Como ensinar um modelo de IA a oferecer terapia?
Inteligência Artificial

Como ensinar um modelo de IA a oferecer terapia?

O primeiro teste da tecnologia mostrou potencial, mas tudo depende do que é colocado dentro do modelo.

No dia 27 de março, foram publicados os resultados do primeiro ensaio clínico dum chatbot terapêutico com IA generativa, e revelaram que as pessoas que participaram no teste — com depressão, ansiedade ou em risco de desenvolver distúrbios alimentares — beneficiaram das conversas com o robô.

Fiquei surpreendido com esses resultados. Há muitos motivos para se ser cético quanto à ideia, de que um modelo de IA treinado para oferecer terapia possa ser a solução para milhões de pessoas a enfrentar uma crise de saúde mental. Como é que um bot poderia imitar a experiência de um terapeuta capacitado? E o que acontece caso algo se complicar — uma menção à automutilação, por exemplo — e o bot não intervém da forma correcta?

Os investigadores — uma equipa de psiquiatras e psicólogos da Geisel School of Medicine do Dartmouth College — reconhecem essas questões no seu trabalho. Mas também afirmam que a selecção correcta dos dados de treino — que determina como o modelo aprende o que são boas respostas terapêuticas — é a chave para lhes dar resposta.

Encontrar os dados certos não foi uma tarefa simples. Os investigadores inicialmente treinaram o seu modelo de IA, chamado Therabot, com conversas sobre saúde mental recolhidas da internet. Foi um desastre.

Se dissesse a esta versão inicial do modelo que se estava a sentir deprimido, ele começava a dizer que também estava deprimido. Respostas como “Às vezes, não consigo sair da cama” ou “Só quero que a minha vida acabe” eram comuns, conta Nick Jacobson, professor associado de ciência de dados biomédicos e psiquiatria em Dartmouth e autor sénior do estudo. “Estas definitivamente não são respostas que consideraríamos terapêuticas.”

O modelo tinha aprendido com conversas em fóruns entre pessoas a discutir as suas crises de saúde mental, e não com respostas baseadas em evidências. Então, a equipa passou a utilizar transcrições de sessões de terapia. “É assim, na verdade, que muitos psicoterapeutas são treinados”, diz Jacobson.

Essa abordagem foi melhor, mas tinha limitações. “Recebíamos muitos ‘uhums’, ‘continue’ e depois ‘Os seus problemas vêm da sua relação com a sua mãe’”, diz Jacobson. “Eram realmente clichés do que se imagina ser a psicoterapia, e não o que realmente gostaríamos.”
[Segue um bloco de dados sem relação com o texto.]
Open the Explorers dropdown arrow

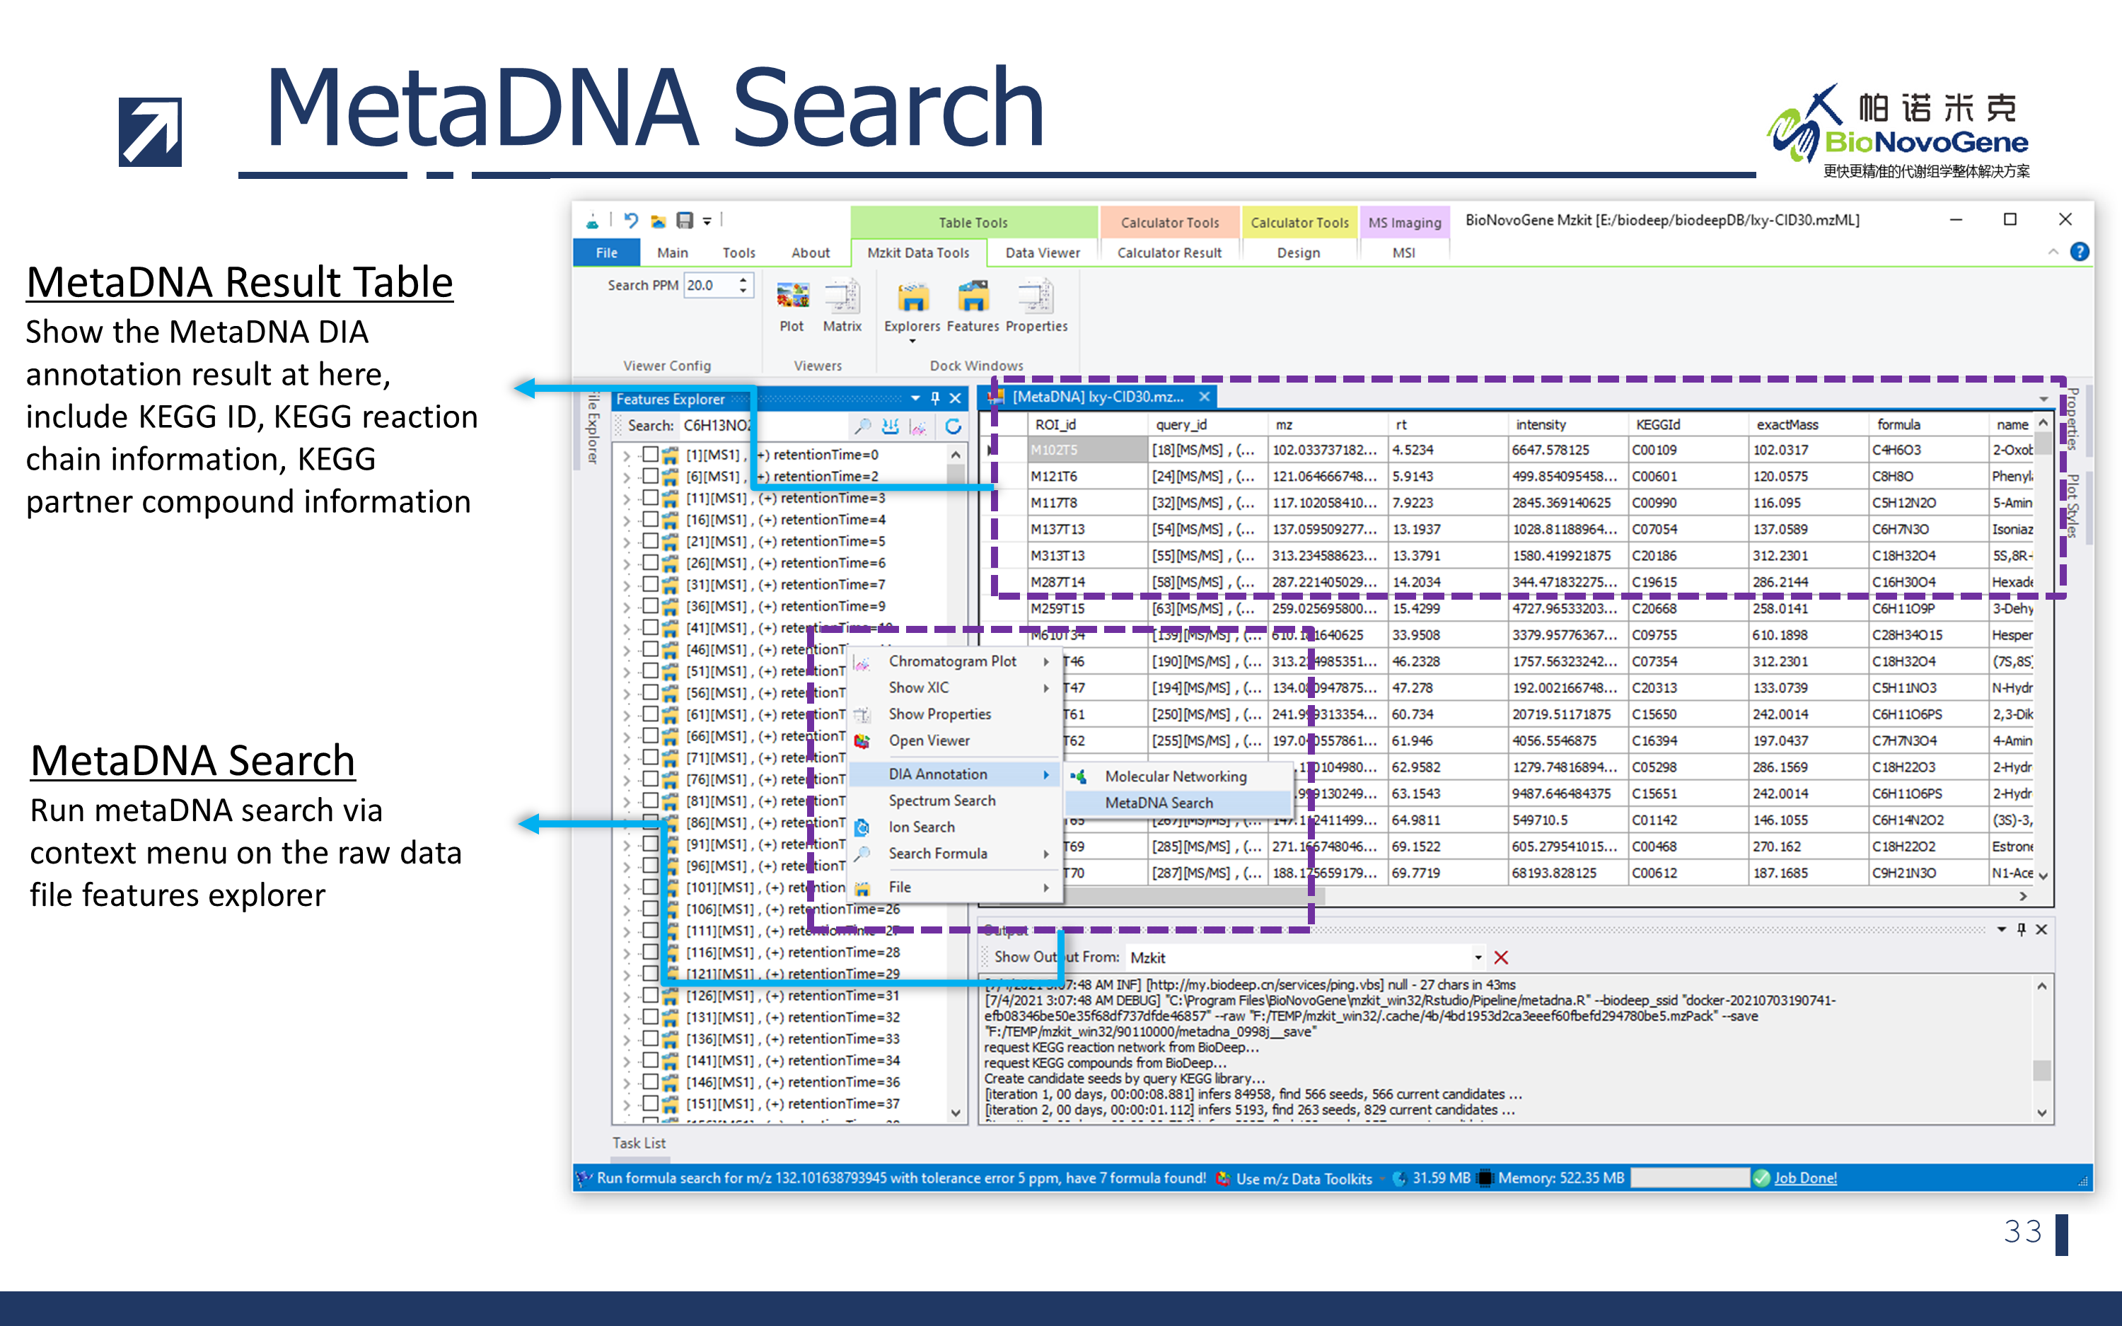click(912, 340)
Foi apenas quando os investigadores começaram a construir os seus próprios conjuntos de dados, com exemplos baseados em técnicas de terapia cognitivo-comportamental, que começaram a ver melhores resultados. Isso levou muito tempo. A equipa começou a trabalhar no Therabot em 2019, quando a OpenAI tinha lançado apenas as duas primeiras versões do seu modelo GPT. Agora, segundo Jacobson, mais de 100 pessoas dedicaram mais de 100 mil horas de trabalho humano ao desenvolvimento deste sistema.

A importância dos dados de treino sugere que a enxurrada de empresas que prometem terapia através de modelos de IA — muitas das quais não são treinadas com abordagens baseadas em evidências — está a criar ferramentas que, na melhor das hipóteses, são ineficazes e, na pior, prejudiciais.

Olhando para o futuro, há dois pontos principais a ter em conta: será que as dezenas de chatbots terapêuticos com IA disponíveis no mercado começarão a ser treinados com dados de melhor qualidade? E, caso isso aconteça, os seus resultados serão suficientemente bons para obter a cobiçada aprovação da Food and Drug Administration (FDA), dos Estados Unidos? Acompanharei de perto o desenvolvimento desta história.